*** Block opens ***
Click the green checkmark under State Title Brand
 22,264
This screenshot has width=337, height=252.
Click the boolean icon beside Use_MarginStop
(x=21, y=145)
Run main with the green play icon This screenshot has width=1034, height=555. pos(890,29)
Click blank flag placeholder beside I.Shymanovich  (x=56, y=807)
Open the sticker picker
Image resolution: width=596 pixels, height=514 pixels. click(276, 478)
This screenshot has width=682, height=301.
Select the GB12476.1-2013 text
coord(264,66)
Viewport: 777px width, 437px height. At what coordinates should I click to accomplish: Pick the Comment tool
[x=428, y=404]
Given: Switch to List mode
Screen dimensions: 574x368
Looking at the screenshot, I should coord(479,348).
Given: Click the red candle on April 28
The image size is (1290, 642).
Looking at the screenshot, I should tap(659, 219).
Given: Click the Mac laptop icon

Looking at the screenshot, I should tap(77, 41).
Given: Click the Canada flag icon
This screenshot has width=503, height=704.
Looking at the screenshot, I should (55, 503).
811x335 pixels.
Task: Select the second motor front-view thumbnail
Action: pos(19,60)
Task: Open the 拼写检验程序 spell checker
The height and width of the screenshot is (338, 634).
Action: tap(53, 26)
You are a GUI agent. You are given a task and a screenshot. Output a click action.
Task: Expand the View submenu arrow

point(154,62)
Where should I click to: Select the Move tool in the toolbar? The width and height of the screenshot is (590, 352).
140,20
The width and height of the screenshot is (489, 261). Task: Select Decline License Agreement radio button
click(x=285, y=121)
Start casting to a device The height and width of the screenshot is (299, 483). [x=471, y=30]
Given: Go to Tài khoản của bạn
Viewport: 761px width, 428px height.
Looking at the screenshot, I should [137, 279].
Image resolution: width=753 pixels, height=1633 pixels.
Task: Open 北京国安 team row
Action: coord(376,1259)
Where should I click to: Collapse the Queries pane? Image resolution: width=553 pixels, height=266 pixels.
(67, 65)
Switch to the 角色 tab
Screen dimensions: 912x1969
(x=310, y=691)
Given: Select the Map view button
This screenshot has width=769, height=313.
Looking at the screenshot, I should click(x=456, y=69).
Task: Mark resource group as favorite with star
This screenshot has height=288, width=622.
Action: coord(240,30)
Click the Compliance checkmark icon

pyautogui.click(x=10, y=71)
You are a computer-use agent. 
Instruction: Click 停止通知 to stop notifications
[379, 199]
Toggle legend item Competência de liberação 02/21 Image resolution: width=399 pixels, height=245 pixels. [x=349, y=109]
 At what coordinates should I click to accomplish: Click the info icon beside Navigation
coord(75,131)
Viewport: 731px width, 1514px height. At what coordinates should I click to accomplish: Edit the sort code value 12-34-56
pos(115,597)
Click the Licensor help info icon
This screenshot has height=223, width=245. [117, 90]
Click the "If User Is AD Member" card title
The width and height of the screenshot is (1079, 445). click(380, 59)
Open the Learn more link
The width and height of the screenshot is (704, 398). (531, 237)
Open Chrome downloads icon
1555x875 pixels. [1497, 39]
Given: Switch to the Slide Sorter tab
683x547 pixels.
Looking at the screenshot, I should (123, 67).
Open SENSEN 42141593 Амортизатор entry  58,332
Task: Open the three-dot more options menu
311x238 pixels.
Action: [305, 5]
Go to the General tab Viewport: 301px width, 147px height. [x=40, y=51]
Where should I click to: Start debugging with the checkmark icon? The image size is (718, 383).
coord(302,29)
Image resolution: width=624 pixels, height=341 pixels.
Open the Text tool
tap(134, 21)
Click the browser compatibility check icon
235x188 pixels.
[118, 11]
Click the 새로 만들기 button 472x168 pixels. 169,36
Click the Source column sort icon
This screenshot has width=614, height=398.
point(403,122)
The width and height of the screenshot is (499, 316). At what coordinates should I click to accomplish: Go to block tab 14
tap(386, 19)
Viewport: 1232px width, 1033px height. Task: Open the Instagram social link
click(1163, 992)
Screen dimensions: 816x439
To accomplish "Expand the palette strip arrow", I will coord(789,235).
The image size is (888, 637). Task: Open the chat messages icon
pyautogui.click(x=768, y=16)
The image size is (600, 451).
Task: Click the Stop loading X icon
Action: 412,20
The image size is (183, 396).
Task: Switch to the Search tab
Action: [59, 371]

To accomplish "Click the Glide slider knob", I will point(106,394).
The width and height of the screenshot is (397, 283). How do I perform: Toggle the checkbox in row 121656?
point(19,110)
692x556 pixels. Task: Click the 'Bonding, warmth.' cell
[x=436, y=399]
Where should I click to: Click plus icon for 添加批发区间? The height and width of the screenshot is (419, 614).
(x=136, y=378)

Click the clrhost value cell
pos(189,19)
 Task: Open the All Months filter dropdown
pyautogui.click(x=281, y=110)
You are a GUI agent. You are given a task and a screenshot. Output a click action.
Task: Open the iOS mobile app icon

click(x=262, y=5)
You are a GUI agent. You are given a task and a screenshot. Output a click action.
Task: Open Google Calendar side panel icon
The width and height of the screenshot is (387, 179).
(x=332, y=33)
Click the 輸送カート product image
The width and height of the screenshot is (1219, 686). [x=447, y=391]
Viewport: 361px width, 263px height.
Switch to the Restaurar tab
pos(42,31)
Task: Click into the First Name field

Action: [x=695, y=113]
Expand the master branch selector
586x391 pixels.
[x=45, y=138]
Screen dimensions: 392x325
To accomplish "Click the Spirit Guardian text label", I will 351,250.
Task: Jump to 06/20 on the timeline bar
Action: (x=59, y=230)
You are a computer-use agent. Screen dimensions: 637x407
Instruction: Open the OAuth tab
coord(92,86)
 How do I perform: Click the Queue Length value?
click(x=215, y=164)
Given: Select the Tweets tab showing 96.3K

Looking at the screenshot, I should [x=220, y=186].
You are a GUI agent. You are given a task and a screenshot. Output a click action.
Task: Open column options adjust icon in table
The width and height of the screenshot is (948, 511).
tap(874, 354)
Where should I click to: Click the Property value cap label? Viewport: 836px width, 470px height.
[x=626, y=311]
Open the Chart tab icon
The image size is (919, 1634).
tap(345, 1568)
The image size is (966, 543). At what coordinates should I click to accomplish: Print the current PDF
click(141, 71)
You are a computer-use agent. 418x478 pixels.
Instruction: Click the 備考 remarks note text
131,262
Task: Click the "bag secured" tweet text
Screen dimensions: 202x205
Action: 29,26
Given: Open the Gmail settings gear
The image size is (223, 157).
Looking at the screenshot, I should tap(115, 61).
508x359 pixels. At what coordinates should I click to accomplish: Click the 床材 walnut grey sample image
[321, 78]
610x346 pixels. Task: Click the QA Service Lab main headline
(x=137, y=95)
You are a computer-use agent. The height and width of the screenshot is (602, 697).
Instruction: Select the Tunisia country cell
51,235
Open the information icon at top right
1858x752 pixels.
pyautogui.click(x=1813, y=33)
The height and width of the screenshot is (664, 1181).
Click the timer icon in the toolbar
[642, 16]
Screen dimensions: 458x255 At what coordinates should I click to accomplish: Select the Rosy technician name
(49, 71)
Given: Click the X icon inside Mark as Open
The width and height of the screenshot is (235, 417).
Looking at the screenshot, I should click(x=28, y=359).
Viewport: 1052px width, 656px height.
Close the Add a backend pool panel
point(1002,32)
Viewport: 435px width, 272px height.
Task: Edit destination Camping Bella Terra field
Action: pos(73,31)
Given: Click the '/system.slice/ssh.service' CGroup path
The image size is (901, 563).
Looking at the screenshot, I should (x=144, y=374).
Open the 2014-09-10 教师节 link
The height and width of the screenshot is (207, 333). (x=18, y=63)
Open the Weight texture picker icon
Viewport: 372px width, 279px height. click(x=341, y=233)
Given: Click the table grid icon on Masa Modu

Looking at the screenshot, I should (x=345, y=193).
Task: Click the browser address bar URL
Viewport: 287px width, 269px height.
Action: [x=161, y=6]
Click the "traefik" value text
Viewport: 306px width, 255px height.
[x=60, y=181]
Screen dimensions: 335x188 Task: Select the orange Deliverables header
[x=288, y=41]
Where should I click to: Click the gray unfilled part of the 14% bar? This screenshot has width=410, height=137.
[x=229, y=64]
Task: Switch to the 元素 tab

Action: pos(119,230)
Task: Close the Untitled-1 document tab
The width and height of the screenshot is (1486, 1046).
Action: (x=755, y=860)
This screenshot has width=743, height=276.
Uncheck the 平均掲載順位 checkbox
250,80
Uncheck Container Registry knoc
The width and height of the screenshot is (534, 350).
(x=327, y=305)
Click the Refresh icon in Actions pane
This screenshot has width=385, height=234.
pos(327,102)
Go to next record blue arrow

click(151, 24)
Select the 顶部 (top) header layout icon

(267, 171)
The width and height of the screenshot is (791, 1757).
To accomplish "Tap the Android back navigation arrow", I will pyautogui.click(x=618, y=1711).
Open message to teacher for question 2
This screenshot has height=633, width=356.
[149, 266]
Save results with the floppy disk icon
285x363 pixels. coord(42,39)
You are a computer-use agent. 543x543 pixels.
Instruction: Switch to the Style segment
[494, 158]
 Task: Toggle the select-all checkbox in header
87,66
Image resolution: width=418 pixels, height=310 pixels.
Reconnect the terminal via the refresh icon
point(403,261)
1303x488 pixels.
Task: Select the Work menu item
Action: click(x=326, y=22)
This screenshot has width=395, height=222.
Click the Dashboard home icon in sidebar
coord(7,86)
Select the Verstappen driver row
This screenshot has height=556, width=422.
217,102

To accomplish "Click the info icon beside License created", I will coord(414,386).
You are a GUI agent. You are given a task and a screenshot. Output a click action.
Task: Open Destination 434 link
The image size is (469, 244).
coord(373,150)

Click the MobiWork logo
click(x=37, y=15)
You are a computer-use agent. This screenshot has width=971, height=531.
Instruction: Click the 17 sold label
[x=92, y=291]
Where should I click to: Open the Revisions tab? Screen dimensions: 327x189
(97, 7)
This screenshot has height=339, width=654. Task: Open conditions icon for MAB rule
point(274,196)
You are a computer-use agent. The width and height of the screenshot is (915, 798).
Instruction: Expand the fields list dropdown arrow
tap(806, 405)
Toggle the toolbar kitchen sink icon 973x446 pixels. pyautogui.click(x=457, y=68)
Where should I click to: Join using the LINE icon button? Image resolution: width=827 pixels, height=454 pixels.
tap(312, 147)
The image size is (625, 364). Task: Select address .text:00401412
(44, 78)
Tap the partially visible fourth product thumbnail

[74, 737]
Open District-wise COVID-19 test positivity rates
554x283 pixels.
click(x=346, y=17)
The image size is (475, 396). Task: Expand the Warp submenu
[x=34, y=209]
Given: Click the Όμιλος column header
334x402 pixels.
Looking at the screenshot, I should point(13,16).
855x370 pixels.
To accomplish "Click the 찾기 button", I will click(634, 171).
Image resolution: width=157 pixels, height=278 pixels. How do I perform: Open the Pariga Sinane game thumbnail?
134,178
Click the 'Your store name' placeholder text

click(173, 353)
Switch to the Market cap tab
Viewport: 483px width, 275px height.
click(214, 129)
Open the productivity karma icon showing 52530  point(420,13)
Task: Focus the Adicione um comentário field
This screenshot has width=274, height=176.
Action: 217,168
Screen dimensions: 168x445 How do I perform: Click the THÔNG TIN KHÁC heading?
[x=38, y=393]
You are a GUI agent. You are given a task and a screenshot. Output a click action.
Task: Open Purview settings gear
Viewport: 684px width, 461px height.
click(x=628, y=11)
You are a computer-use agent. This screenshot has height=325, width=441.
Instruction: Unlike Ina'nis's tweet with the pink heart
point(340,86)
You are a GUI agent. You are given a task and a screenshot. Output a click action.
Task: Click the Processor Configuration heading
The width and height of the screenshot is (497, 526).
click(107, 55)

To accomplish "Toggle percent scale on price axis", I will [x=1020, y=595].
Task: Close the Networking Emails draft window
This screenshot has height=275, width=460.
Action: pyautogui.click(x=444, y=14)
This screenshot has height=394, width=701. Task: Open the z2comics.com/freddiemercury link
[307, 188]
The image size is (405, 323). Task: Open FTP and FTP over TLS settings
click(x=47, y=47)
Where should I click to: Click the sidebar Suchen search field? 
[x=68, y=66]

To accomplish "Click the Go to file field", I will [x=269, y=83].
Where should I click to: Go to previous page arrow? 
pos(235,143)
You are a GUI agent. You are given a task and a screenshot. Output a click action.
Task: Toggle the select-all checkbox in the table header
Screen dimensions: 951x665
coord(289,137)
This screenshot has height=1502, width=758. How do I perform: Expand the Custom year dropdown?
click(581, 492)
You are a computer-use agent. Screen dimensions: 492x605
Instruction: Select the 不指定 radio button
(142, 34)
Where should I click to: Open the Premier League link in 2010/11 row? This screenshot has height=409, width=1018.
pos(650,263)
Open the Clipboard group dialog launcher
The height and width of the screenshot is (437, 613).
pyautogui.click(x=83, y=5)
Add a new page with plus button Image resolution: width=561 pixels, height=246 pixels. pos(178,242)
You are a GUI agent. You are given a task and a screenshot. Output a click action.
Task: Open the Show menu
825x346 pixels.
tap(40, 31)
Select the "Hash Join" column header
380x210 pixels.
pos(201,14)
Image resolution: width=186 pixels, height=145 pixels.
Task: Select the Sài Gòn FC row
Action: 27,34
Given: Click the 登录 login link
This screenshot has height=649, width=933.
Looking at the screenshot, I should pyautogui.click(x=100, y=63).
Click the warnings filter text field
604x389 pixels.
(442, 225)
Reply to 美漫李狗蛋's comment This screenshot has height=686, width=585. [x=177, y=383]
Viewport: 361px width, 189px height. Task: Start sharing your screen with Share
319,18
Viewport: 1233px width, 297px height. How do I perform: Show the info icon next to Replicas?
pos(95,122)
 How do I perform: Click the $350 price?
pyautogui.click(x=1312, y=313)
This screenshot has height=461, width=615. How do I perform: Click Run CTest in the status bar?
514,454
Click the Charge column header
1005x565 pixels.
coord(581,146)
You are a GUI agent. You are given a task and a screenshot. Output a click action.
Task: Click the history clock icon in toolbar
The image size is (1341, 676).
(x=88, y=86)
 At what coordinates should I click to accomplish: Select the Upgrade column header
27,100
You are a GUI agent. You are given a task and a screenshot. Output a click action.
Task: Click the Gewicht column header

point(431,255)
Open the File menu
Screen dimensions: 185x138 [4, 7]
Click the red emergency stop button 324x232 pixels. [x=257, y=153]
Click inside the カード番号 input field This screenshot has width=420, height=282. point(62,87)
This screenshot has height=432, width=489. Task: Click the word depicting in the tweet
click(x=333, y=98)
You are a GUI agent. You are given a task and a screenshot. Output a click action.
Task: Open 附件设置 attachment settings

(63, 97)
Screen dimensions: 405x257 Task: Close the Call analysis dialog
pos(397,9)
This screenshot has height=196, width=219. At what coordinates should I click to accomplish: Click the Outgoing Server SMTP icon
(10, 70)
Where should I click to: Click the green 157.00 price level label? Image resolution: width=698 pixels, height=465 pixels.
*** Block closes ***
> [Assignment]: Beginning with the first line of the records above, reproduce each line exactly, ending at the line that contains "Given: Click the Canada flag icon", and leave out everything else.

> [Response box]:
Click the green checkmark under State Title Brand
 22,264
This screenshot has width=337, height=252.
Click the boolean icon beside Use_MarginStop
(x=21, y=145)
Run main with the green play icon This screenshot has width=1034, height=555. pos(890,29)
Click blank flag placeholder beside I.Shymanovich  (x=56, y=807)
Open the sticker picker
Image resolution: width=596 pixels, height=514 pixels. click(276, 478)
This screenshot has width=682, height=301.
Select the GB12476.1-2013 text
coord(264,66)
Viewport: 777px width, 437px height. At what coordinates should I click to accomplish: Pick the Comment tool
[x=428, y=404]
Given: Switch to List mode
Screen dimensions: 574x368
Looking at the screenshot, I should coord(479,348).
Given: Click the red candle on April 28
The image size is (1290, 642).
Looking at the screenshot, I should tap(659, 219).
Given: Click the Mac laptop icon

Looking at the screenshot, I should tap(77, 41).
Given: Click the Canada flag icon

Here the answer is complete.